START TEXT PASSAGE

Tendon injuries

The most common tendon and ligament injuries affect the deep and superficial flexor tendons and the suspensory ligament. However, there are several other types of similar injuries that affect the annular ligament, reinforcing ligaments, tendon sheaths or extensor tendons. Tendons are collagen tissue. They have very little blood supply and that's also what makes it heal so slowly.

If you look at a piece of tendon under a microscope, it is wave-shaped, like a piece of wavy hair, and if you pull it, it becomes a little longer. It should act like a very durable rubber band.

Classic visible symptoms are lameness, swelling, heat and pain on palpation, when you squeeze it. You could say that if you notice pain, the injury is 'active'. If there is swelling but no pain, it is probably 'old' and not active. It can be a very visible swelling but it can also be barely noticeable and it can be soft or hard.

Unfortunately, the active phase can be very short, perhaps only one day, so it is easy to not take the injury seriously. Many coaches have dismissed an acute phase as just a warning or a small bump, only to be faced with a major injury later on.

We can distinguish between two different types of tendon injuries;

Traumatic, resulting from an accident or, for example, a kick.

Stress-related, which is caused by incorrect or excessive loading and becomes an abrasion injury.

The traumatic inhury heals more easily. This is partly because the tissue is healthy before the accident, partly because it is more difficult to change habits and other factors.

Injury time is divided into three parts:

1) Acute inflammatory phase which is 1-10 days long.

2) Proliferation phase, healing phase that lasts 4-45 days

3) Maturation/remodeling phase which is 45 days to Years... A lighter injury often heals in 3-6 months while a more severe one can take 1-2 years.

How to prevent tendon injuries

For all ages, of course, hilly pastures with good opportunities for movement and activity are important to strengthen the tendons and the whole horse.

END TEXT PASSAGE

*EXERCISE AIM*. Transcribe the tendon injuries text word for word, everything from "If you look" down to "injury later on.".

START PROVIDED MATERIAL

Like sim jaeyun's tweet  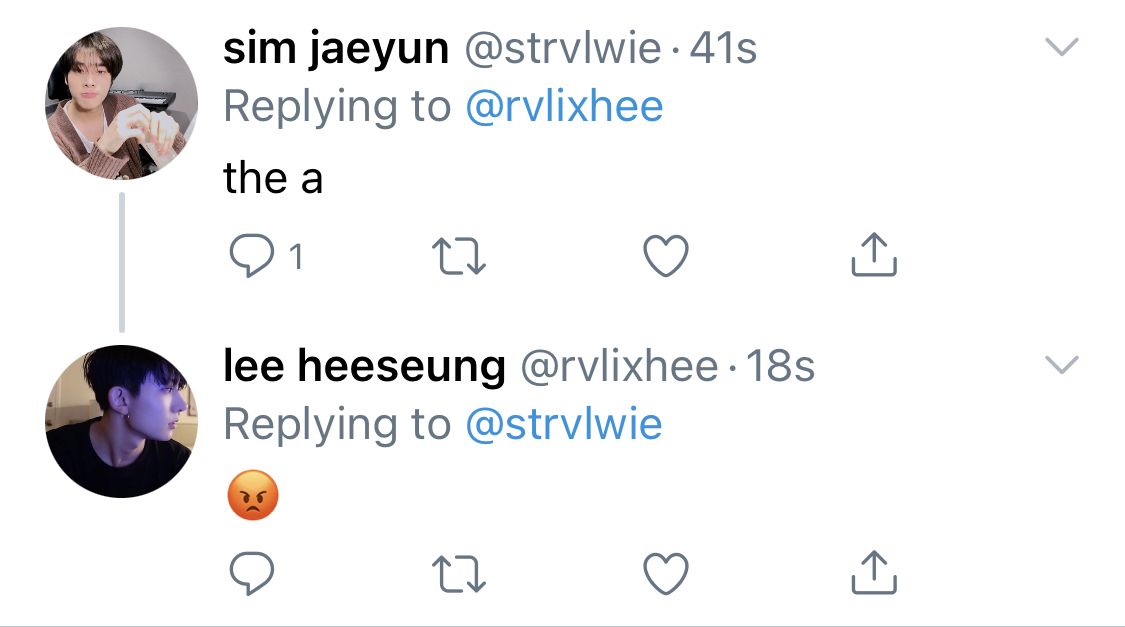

END PROVIDED MATERIAL

*OUTPUT*.
If you look at a piece of tendon under a microscope, it is wave-shaped, like a piece of wavy hair, and if you pull it, it becomes a little longer. It should act like a very durable rubber band.

Classic visible symptoms are lameness, swelling, heat and pain on palpation, when you squeeze it. You could say that if you notice pain, the injury is 'active'. If there is swelling but no pain, it is probably 'old' and not active. It can be a very visible swelling but it can also be barely noticeable and it can be soft or hard.

Unfortunately, the active phase can be very short, perhaps only one day, so it is easy to not take the injury seriously. Many coaches have dismissed an acute phase as just a warning or a small bump, only to be faced with a major injury later on.